The primary color blue was dead on SMPTE standards. The small error in red thankfully went less toward orange. Green was considerably oversaturated but with less of a yellowish look than usual with LCD. The color decoder was accurate with no red or green emphasis whatsoever.
Color temperature (the critical "color" of a black-and-white picture before color is added) in NORMAL, the most useable mode, was slightly more bluish than the D6500 gray standard, measuring 8000K on bright patterns (80 IRE) dropping to 6900K on medium gray patterns (50 IRE). Below and above that, the grayscale became considerably bluish, especially below 50 IRE, where it was well over 10,000K as "black" was approached.

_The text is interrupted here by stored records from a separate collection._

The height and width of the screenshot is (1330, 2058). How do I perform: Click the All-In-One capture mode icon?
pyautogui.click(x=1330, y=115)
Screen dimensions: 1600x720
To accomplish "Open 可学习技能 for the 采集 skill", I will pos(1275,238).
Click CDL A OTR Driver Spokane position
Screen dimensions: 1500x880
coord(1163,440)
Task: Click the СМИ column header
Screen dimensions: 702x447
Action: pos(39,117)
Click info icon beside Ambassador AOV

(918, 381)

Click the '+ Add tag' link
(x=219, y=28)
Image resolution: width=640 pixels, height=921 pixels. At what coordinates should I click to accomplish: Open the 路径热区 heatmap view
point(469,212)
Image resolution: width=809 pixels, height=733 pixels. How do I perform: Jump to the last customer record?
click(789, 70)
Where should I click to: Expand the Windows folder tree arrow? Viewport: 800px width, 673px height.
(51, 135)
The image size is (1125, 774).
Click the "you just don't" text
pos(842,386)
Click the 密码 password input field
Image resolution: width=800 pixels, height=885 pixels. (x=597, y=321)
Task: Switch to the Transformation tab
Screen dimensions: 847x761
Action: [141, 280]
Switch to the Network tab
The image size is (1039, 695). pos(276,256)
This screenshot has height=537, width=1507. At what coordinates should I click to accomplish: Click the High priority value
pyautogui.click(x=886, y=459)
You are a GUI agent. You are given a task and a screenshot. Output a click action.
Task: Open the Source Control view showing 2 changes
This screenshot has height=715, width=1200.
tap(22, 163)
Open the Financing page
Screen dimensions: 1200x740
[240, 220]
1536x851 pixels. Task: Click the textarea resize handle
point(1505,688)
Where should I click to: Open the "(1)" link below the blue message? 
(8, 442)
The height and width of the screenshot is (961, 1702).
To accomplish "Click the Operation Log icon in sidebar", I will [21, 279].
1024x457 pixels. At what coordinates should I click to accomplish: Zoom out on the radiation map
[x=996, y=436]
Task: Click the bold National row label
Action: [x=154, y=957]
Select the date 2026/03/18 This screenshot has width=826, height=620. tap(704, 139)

This nonlinearity and excess blue were probably the entire reason for the loss of color in darker scenes. WARM measured 6000K at 80 IRE, dropping to 5400K at 50 IRE (both unacceptably reddish), but also went very bluish below that. This non-linear grayscale definitely holds the PT-52LCX65 back. Unfortunately, it's not correctable with an ISF calibration. Insufficient controls are given in the factory service menu. Light output was 90fL (above average) with a 100 IRE window pattern and nearly that with a full white screen. Black level measured a high 0.18fL giving a peak contrast ratio of 500. Subjectively, though, contrast was good only on bright scenes due to the high black level. ANSI contrast using a checkerboard pattern was low at only 130.
Black-level retention, the ability to hold a constant black level from dark to bright scenes, was very good. Geometry and centering were very good.